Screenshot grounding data
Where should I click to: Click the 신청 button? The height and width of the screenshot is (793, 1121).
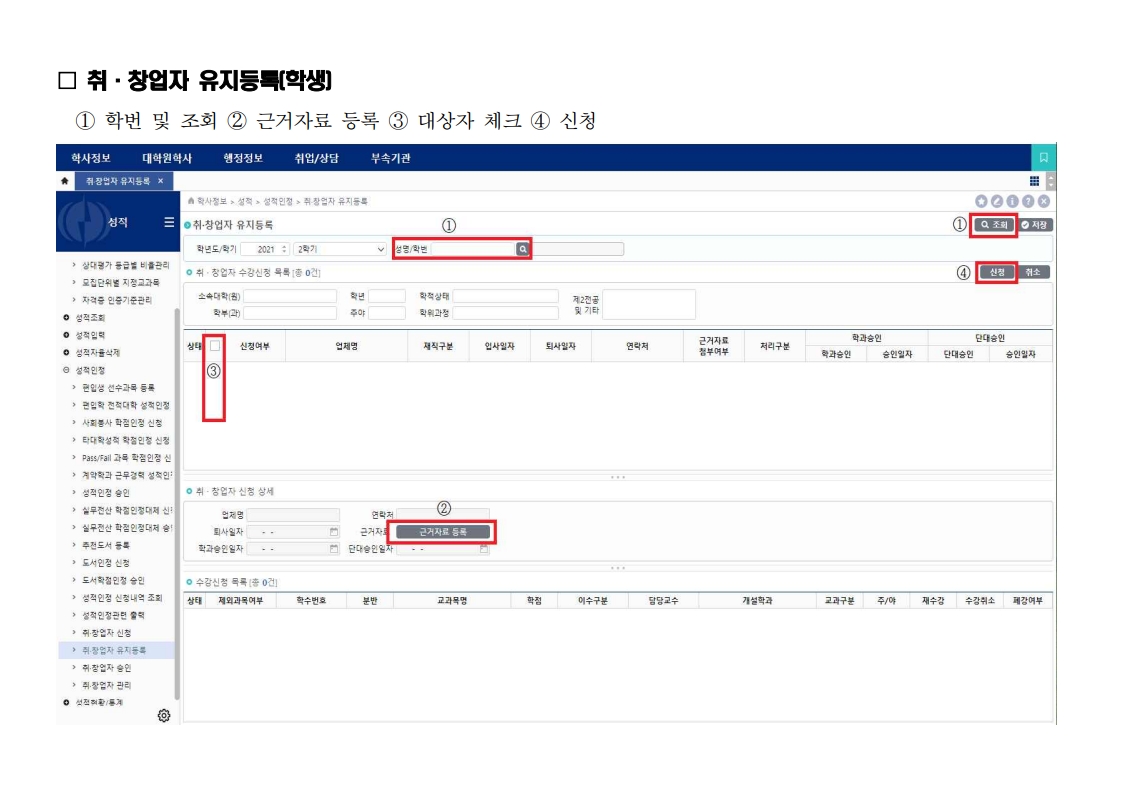click(x=996, y=272)
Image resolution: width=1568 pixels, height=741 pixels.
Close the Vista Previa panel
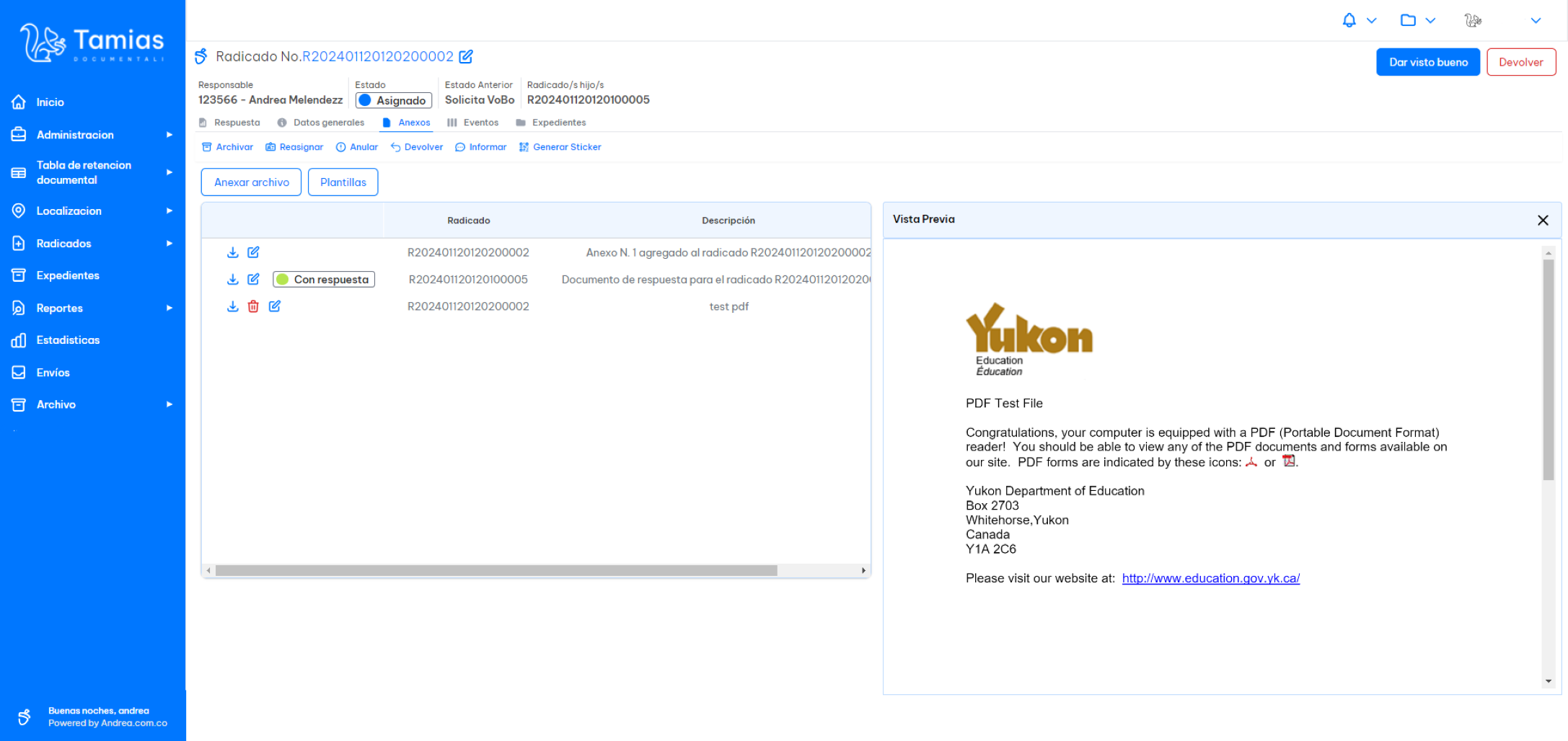pyautogui.click(x=1543, y=220)
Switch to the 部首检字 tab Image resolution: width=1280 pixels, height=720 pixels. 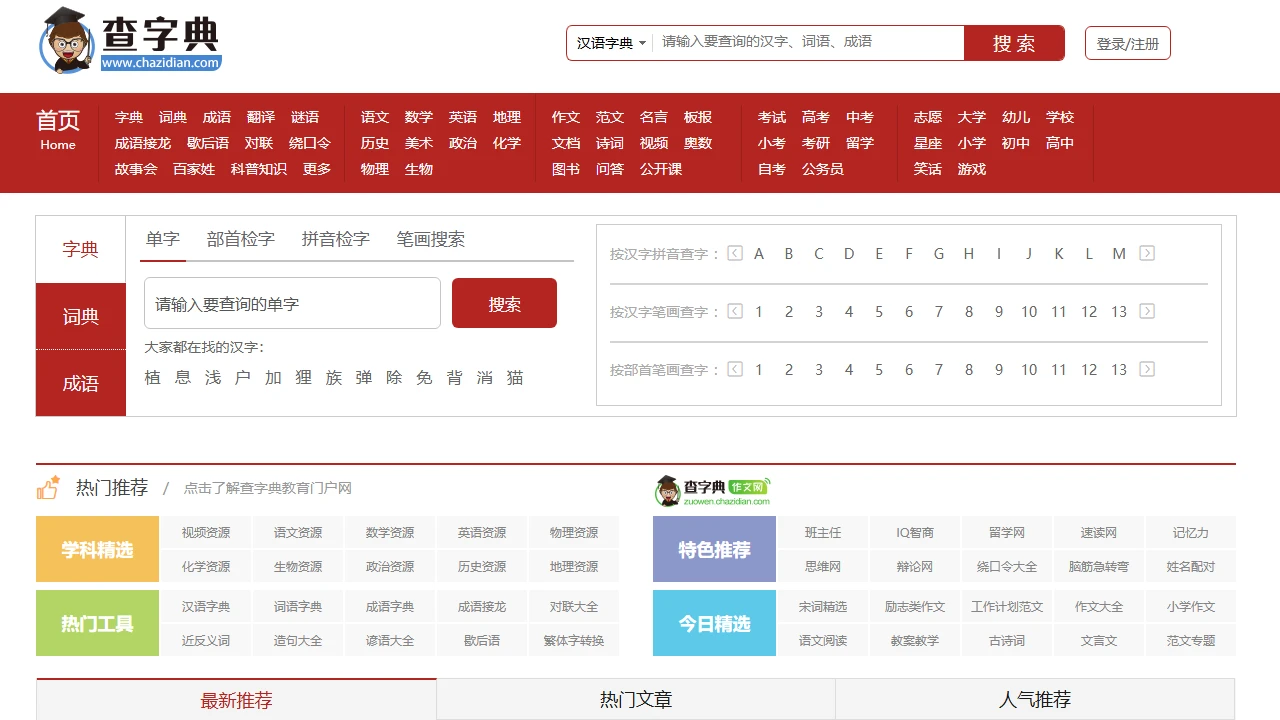pyautogui.click(x=240, y=239)
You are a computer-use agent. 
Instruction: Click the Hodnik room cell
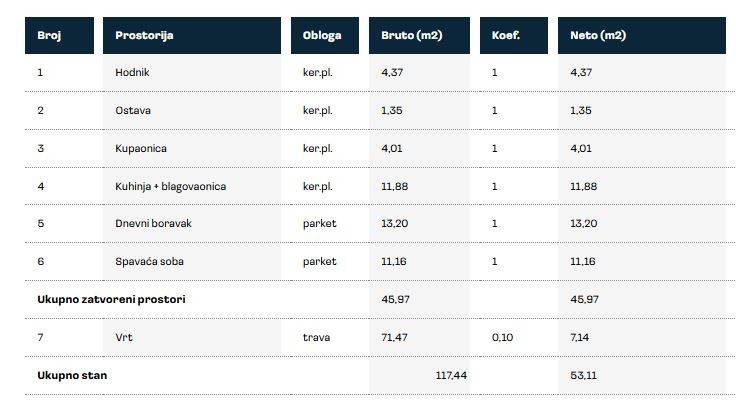[x=133, y=72]
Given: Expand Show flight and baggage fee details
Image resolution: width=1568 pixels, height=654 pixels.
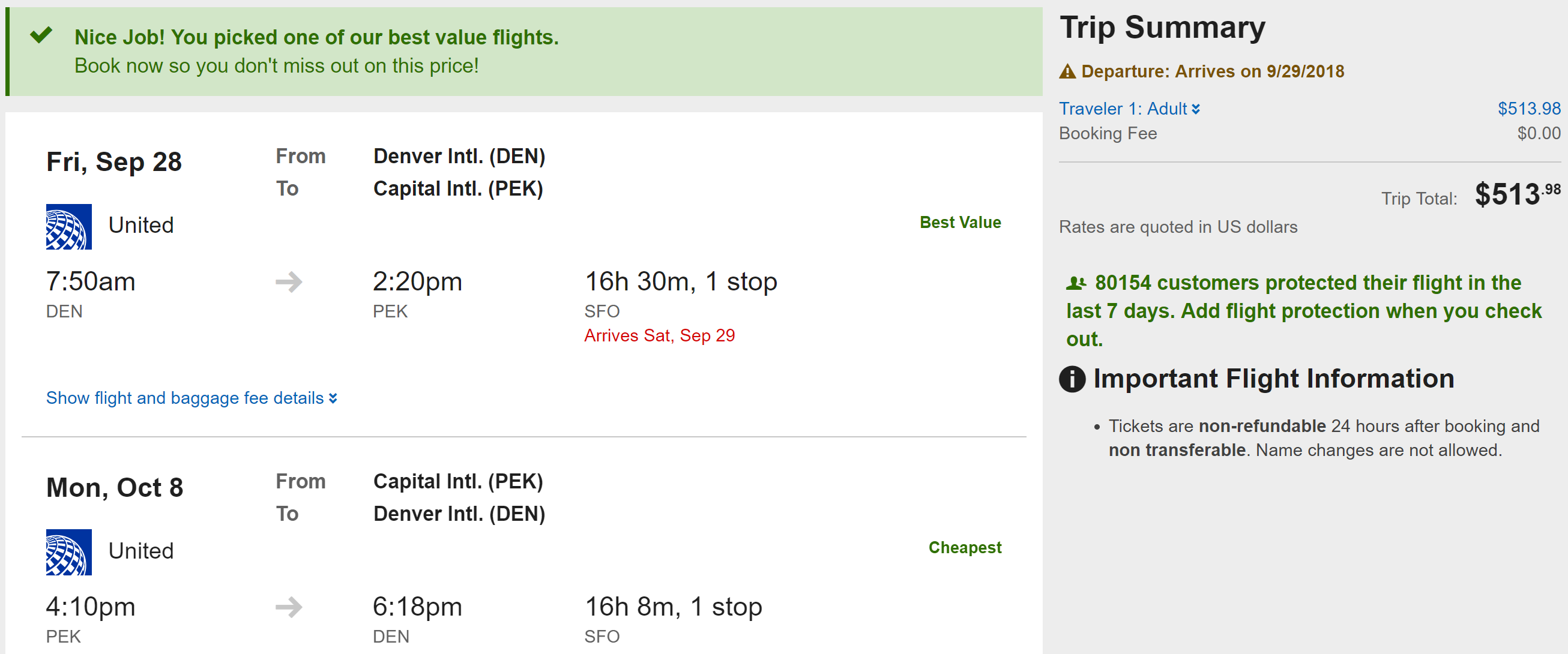Looking at the screenshot, I should [x=191, y=398].
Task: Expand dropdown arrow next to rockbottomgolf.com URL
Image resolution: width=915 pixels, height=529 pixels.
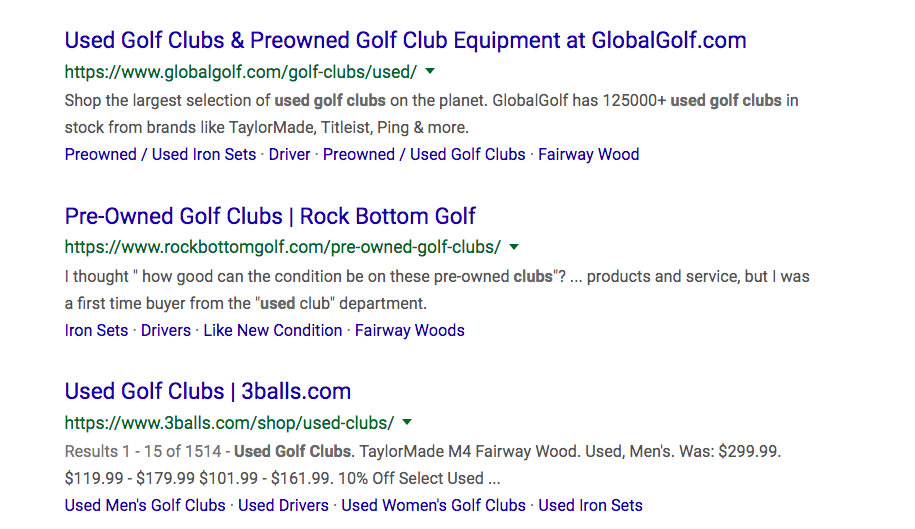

*ACTION ITEM:* Scan the entries above for the word "Expand", then copy every line in which it occurs.

*TASK OUTPUT:*
Given: Expand Show flight and baggage fee details
Task: Expand dropdown arrow next to rockbottomgolf.com URL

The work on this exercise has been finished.